Revenue per available room (RevPar) for the January to April period was 4pc lower than 2023 levels, with the group attributing this to increased supply, a rise in the VAT rate and a lower number of events.
However, as the group enters a typically busier season, Dalata now expects RevPAR for May and June to be 3pc higher than the same months last year.
The group’s RevPAR for the first half of 2024 is now set to be 1pc lower than the corresponding period in 2023, Dalata reported in an update today.
Adjusted earnings before interest, tax, depreciation and amortisation (Ebitda) is expected to be more than €105m in the first six months of 2024.
Last year, the group reported adjusted Ebitda of €103.4m.
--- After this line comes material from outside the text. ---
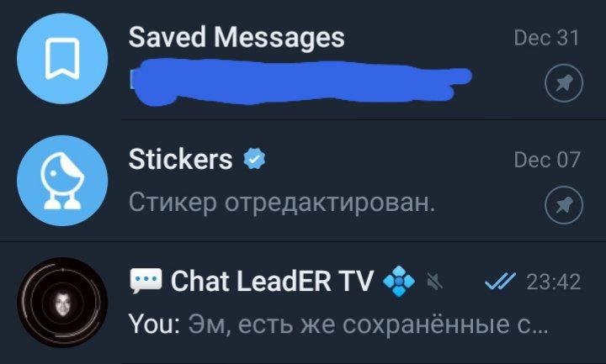Screen dimensions: 606x364
Task: Click the speech bubble emoji in Chat LeadER TV
Action: [x=146, y=281]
Dalata expects a strong performance across its Irish and UK locations, as well as its hotels in Düsseldorf, Germany and Amsterdam in the Netherlands.
Corporate demand has been ahead of last year, the group reported.
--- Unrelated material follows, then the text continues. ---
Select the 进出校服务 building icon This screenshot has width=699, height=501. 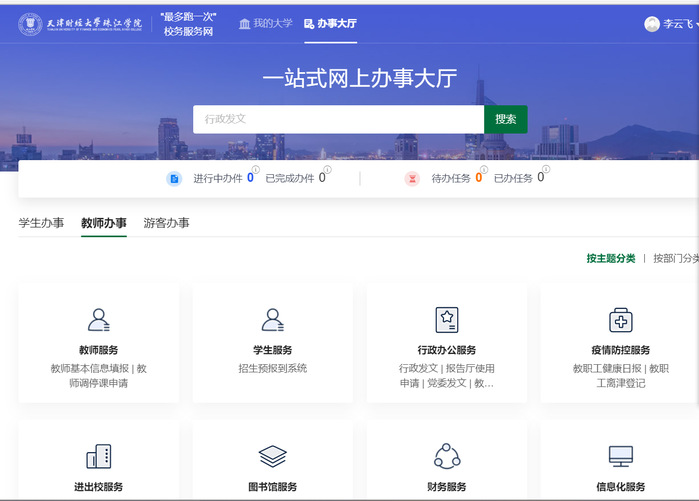point(98,457)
Dalata also noted that it had not yet seen “any material impact” of ongoing industrial action at Aer Lingus. However, the group added that “any prolonged dispute presents risk to the wider industry in Ireland.”
“The Group’s RevPAR outperformed 2023 levels for May/June, which is reflected across each of our four regions,” chief executive Dermot Crowley said.
“In Dublin specifically, demand remains strong, however, the combination of increased supply and the increase in the VAT rate has impacted RevPAR in the first six months of the year,” he added.
Mr Crowley also said that the group’s UK footprint is set to grow by 20pc this year, which represents around 838 new rooms.
The Maldron Hotel Manchester Cathedral Quarter opened last month, with Maldron locations Liverpool, Brighton and Shoreditch, London set to welcome their first guests over the next two months.
Davy analyst Paul Ruddy wrote in a note to investors that the momentum in the busier part of the year is “encouraging”, adding that the group’s management is “positive in its outlook for the summer period.”